Atazanavir also affected levels of the hormones, but its effect appeared less likely to undermine the contraceptive effectiveness of the vaginal ring, the study showed.
“If I was a woman receiving an efavirenz-based antiretroviral regimen I would be uncomfortable with the degree of contraceptive protection I would be getting from the vaginal ring,” Kimberly Scarsi told a press briefing following the presentation.
The vaginal ring (NuvaRing) is a flexible plastic ring containing 120 mcg of a type of progestin called etonogestrel and 15 mcg of ethinyl estradiol. The ring contains enough of the hormones to provide contraception for one month.
Efavirenz is known to reduce levels of etonogestrel released by subdermal contraceptive implants but its effect on etonogestrel released by the vaginal ring is unknown. The boosted protease inhibitor lopinavir/ritonavir increases etonogestrel levels but the effect of other boosted protease inhibitors is unknown.
To answer these questions, the AIDS Clinical Trials Group designed the A5316 study. The study recruited a control group of 27 women with HIV not yet taking antiretroviral therapy, 28 women taking efavirenz and 29 women taking atazanavir/ritonavir as part of a three-drug regimen. All women consented to use the vaginal ring with another form of non-hormonal contraception. All women on antiretroviral therapy had viral load below 400 copies/ml.
The control group had a median age of 31 years and the antiretroviral treatment groups a median age of 36 years. Participants were predominantly black (44-64%) or Hispanic (32-40%).
Participants underwent pharmacokinetic assessments of plasma concentrations of etonogestrel and ethinyl estradiol on the day they commenced using the vaginal ring, day 7, day 14 and day 21.

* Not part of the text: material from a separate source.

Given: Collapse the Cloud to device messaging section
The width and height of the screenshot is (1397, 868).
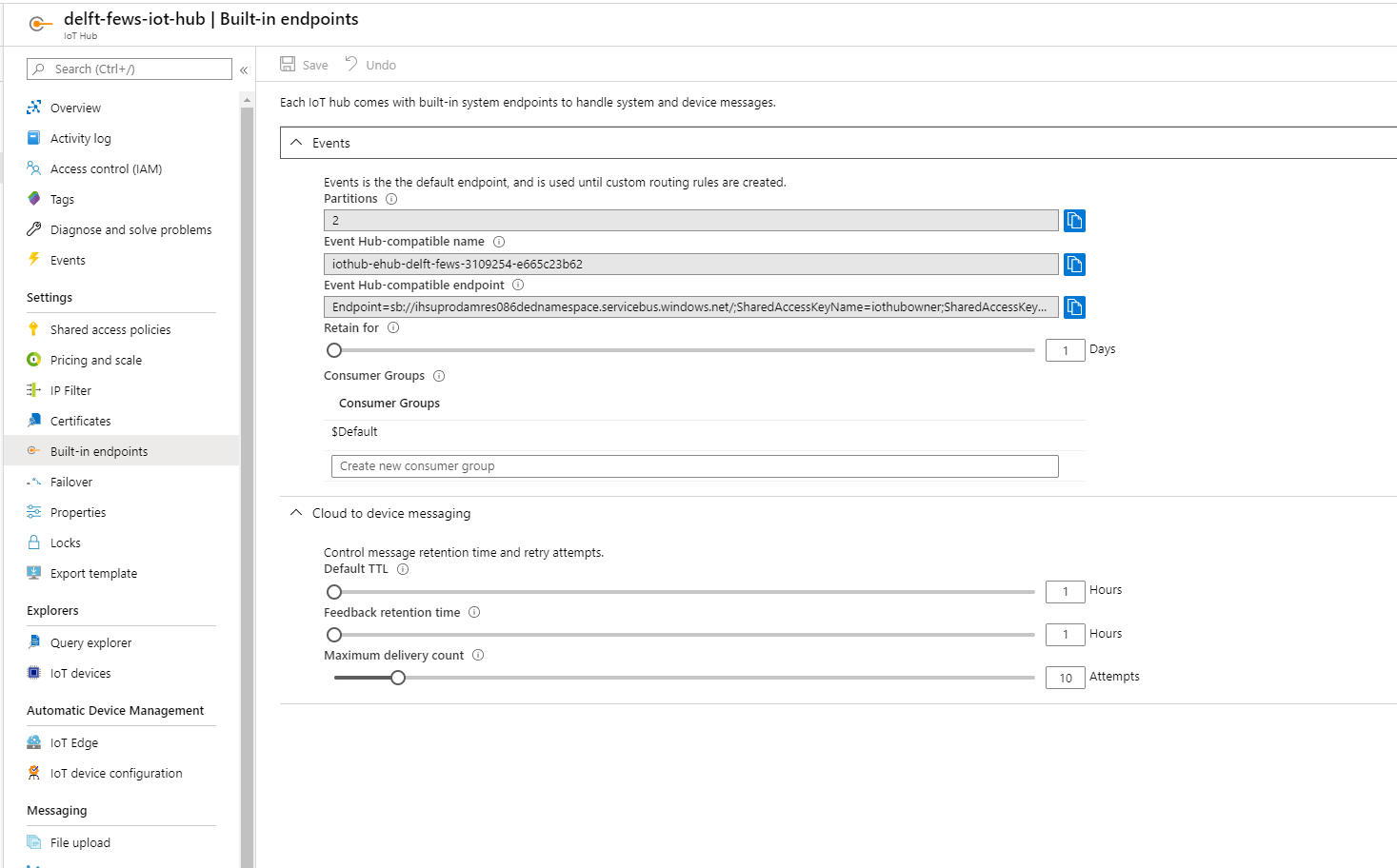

Levels of ethinyl estradiol, the oestrogen component of the vaginal ring hormonal contraceptive that suppresses ovulation, were reduced by 53-57% in the efavirenz group compared to the control group and suppression was evident within seven days of first insertion and throughout the sampling period (p < 0.001 for all measurements). Ethinyl estradiol levels were reduced by 29-35% in the atazanavir/ritonavir group, and this difference was significant compared to the control group at days 14 and 21 (p = 0.032, p = 0.004).
Levels of etonogestrel, the progestin component of vaginal ring contraceptive that suppresses ovulation and impedes fertilisation, were reduced by 76-79% in the efavirenz group, but increased by 71-79% in the atazanavir/ritonavir group (all p < 0.001).
Menstrual bleeding abnormalities were more frequent in the efavirenz group but other adverse events were more common in the control group.
The researchers concluded that efavirenz-based antiretroviral therapy may decrease the effectiveness of vaginal ring contraceptives and warned that combination antiretroviral-hormonal contraceptive vaginal rings for HIV prevention could also be affected by drug-drug interactions.